"We are not only looking at building smart cities but smart villages. Our first such project is the Arinsal village where Microsoft will help us. We are looking to build 50 smart villages by the end of 2016," Fadnavis told Microsoft India chairman Bhaskar Pramanik in reply to a question during the first of its kind technology conference in Mumbai.
The Redmond-based technology major is hosting the conference on the occasion of its 25th anniversary and it aims at bringing together business decision makers and entrepreneurs to envision how technology will empower the lives of a billion plus Indians.
"Arinsal is also called the capital of malnutrition but with an ICT-based smart project we can change this. We are looking to integrate ICT into healthcare, education, energy, and other areas," the chief minister said.
"We want to empower people and we will look for support from Microsoft to enable digitisation of processes, with everything talking to each other at the back-end," he added.
The chief minister also spoke about making Maharashtra Industrial Development Corporation (MIDC) smart to provide industrial areas with better efficiency.
Asked by Microsoft India chairman about future plans of easing rules to do business in the state, Fadnavis said he wanted to make Maharashtra the preferred location for investments.
"We are trying to free up more rules.
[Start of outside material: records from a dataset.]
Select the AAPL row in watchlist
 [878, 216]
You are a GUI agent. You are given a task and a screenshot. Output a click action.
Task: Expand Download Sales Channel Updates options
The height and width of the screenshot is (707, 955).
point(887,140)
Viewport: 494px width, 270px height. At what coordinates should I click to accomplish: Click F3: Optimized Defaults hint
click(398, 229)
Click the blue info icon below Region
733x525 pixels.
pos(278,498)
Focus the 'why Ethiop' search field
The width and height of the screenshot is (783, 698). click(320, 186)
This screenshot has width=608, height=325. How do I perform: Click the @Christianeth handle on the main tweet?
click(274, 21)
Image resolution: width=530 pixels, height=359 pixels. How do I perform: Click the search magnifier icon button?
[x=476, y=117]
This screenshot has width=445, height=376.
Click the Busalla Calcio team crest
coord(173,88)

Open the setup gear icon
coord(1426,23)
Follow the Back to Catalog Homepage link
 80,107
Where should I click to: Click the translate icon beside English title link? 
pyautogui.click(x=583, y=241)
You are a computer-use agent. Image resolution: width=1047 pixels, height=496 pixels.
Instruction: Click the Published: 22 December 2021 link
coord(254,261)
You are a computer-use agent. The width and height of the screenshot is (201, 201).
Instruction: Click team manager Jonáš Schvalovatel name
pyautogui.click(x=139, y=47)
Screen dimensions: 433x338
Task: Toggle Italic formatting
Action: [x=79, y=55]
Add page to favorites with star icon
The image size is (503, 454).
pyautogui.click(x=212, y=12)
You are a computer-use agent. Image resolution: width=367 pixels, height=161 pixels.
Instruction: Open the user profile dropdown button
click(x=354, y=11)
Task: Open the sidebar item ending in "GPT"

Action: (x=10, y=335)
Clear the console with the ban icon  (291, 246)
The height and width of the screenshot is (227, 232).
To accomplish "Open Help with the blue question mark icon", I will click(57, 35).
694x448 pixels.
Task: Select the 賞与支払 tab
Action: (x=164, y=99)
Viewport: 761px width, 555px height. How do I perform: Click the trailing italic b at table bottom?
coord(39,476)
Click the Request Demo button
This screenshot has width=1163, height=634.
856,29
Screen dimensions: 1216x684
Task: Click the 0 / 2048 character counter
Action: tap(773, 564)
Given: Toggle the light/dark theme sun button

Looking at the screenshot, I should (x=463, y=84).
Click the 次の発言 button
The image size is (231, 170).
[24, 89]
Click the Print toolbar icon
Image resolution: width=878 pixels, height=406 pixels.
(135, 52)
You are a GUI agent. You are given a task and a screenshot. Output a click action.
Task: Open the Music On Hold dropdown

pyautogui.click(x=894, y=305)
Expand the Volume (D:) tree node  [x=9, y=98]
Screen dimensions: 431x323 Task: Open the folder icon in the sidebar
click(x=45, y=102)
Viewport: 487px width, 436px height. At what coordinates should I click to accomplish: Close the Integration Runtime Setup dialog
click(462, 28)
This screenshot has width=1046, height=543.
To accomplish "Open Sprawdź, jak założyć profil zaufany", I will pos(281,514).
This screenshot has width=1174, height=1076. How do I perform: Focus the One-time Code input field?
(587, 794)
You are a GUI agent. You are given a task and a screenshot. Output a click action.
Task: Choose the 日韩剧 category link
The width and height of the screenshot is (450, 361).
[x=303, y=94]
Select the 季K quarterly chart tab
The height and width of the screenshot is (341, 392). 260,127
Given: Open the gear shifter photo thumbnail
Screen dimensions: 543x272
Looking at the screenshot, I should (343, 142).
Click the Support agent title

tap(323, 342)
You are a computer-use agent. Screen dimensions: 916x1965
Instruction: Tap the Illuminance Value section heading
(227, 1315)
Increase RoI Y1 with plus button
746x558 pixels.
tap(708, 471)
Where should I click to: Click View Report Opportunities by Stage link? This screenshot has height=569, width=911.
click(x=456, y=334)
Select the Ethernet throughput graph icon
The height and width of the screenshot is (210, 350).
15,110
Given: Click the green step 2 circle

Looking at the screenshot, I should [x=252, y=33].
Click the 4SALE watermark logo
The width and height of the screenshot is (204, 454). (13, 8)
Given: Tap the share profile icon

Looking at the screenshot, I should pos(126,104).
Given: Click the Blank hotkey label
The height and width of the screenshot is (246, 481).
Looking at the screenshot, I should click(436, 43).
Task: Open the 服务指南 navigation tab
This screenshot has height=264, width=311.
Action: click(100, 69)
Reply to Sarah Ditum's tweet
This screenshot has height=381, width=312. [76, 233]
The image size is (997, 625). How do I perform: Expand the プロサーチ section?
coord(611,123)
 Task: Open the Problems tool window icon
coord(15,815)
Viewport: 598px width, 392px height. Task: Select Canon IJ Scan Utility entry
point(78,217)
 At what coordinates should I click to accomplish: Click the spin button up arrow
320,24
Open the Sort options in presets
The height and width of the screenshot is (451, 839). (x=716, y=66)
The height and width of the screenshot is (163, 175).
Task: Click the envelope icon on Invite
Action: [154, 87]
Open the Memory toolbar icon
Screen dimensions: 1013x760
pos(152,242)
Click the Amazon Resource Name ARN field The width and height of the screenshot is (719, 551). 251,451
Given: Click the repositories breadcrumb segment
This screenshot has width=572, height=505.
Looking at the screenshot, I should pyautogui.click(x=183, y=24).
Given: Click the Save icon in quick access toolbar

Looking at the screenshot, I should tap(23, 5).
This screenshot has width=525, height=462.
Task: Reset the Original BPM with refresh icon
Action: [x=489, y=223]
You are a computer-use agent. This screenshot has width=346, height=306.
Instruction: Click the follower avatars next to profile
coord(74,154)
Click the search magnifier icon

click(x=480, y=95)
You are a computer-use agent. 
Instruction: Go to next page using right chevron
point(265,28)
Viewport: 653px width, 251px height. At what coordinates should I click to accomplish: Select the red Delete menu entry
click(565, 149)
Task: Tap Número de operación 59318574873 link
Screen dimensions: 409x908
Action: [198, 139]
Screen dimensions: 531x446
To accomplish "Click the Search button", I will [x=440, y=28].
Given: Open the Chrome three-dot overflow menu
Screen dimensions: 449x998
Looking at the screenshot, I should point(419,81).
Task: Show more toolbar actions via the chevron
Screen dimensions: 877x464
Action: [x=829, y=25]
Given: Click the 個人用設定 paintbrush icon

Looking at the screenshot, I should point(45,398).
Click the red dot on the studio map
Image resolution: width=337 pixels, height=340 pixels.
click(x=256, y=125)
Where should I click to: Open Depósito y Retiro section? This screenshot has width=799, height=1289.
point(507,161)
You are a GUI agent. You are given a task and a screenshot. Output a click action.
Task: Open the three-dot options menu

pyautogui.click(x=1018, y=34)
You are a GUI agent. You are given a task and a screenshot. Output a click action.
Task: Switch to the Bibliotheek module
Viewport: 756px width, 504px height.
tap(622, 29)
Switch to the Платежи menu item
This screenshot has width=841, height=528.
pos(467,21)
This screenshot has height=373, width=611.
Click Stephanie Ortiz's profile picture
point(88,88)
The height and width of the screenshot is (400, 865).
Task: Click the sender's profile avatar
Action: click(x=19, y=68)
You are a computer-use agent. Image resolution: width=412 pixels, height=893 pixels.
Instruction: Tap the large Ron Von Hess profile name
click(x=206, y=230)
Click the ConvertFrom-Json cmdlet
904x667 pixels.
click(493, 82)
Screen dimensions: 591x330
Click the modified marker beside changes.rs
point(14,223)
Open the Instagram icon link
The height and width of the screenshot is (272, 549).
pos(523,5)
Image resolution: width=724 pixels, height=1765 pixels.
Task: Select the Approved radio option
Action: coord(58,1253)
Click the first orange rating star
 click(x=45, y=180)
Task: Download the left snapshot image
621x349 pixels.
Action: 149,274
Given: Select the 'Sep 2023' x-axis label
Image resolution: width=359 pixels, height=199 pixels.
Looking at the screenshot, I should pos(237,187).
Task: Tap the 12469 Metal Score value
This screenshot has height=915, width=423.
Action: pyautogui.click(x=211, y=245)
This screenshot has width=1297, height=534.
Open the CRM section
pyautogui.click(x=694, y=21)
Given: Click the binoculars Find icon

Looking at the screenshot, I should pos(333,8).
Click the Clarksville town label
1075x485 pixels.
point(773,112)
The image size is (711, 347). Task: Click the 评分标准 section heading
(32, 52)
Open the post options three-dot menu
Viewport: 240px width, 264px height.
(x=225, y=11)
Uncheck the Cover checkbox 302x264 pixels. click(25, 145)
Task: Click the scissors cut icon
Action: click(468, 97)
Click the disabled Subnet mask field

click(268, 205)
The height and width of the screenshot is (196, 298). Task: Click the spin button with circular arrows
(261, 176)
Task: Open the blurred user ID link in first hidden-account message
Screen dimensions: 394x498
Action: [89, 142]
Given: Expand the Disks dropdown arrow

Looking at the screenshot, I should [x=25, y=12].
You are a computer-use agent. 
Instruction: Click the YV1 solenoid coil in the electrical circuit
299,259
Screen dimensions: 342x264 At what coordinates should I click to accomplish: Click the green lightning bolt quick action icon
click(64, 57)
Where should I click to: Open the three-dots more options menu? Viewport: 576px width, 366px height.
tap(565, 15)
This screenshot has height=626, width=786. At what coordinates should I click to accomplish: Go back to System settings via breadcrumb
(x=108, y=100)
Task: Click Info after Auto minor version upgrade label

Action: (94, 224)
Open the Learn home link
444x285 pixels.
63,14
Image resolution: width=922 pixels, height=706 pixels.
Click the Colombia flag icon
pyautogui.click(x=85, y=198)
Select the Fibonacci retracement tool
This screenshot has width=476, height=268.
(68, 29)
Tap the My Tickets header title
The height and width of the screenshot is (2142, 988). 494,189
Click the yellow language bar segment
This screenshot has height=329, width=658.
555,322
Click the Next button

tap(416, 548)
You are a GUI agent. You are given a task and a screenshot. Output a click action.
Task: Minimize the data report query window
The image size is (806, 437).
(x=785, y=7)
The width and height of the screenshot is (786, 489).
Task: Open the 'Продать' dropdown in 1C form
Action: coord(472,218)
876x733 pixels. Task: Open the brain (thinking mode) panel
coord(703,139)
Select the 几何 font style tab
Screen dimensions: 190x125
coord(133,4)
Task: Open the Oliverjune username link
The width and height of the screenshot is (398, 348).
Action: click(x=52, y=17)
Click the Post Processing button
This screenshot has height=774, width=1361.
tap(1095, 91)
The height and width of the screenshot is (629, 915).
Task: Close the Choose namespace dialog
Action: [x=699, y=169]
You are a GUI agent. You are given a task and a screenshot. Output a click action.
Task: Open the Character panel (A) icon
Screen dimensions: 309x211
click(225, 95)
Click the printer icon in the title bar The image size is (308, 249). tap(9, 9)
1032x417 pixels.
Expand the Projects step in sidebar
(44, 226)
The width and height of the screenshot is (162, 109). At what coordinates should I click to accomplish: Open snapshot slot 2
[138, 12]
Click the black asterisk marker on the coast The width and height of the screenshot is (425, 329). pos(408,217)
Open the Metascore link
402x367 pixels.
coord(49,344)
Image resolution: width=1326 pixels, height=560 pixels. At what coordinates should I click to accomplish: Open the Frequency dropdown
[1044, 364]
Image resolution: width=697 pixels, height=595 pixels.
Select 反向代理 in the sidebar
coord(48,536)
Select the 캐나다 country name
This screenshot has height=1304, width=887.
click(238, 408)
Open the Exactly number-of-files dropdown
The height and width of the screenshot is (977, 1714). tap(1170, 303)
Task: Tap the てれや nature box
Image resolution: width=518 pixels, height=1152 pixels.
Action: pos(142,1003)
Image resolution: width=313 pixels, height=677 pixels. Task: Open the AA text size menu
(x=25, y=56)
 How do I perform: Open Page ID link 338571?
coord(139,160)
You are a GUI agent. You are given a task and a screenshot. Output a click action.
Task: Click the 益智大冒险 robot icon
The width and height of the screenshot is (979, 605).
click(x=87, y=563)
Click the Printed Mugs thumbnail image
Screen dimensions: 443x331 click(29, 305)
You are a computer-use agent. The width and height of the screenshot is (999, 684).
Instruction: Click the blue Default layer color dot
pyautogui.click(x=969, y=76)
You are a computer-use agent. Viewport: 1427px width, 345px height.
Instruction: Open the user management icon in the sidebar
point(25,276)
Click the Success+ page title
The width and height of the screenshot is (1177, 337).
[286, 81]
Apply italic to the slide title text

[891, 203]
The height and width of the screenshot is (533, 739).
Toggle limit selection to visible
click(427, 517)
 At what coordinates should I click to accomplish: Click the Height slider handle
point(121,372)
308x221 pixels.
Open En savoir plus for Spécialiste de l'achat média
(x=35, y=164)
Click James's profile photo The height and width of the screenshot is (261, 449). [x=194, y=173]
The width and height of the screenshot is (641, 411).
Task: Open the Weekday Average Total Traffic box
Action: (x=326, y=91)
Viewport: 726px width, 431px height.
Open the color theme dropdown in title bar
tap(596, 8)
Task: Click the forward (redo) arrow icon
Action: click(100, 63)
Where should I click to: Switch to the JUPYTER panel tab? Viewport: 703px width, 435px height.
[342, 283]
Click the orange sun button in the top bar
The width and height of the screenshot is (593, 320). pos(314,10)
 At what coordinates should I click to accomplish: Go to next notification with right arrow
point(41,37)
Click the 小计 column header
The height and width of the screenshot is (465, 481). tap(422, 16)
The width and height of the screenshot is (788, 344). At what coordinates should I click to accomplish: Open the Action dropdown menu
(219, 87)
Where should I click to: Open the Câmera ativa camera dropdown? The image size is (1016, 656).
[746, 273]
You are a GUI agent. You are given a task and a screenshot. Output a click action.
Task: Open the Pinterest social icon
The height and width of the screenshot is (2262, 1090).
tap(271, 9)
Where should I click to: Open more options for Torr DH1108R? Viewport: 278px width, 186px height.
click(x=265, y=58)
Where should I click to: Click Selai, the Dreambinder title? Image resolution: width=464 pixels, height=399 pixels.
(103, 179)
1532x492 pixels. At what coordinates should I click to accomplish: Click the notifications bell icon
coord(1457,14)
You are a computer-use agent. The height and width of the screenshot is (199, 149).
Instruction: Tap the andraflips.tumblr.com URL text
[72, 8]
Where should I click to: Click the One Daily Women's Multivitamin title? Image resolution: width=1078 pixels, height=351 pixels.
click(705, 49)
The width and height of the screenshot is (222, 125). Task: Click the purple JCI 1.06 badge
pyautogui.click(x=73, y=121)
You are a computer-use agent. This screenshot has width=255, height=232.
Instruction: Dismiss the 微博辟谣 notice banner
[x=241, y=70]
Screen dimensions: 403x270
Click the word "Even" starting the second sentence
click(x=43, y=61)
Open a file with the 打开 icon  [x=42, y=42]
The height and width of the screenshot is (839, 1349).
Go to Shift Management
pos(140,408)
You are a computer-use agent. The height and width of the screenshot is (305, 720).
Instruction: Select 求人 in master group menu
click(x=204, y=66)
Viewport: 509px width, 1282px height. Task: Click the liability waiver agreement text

Earlier, nearly 76 permissions were required to set up a new business, and it would take a maximum of three years to get those permissions. But now we have brought down the number of permissions to 37," Fadnavis said.
"We are trying to bring it down to 25 and bring down the time period to three months. We are also empowering citizens with the newly launched Right to Services Act and are giving new businessmen the right to legal recourse," Fadnavis added.
Interestingly, Microsoft recently launched three cloud data centres in India and two of them are in the state of Maharashtra.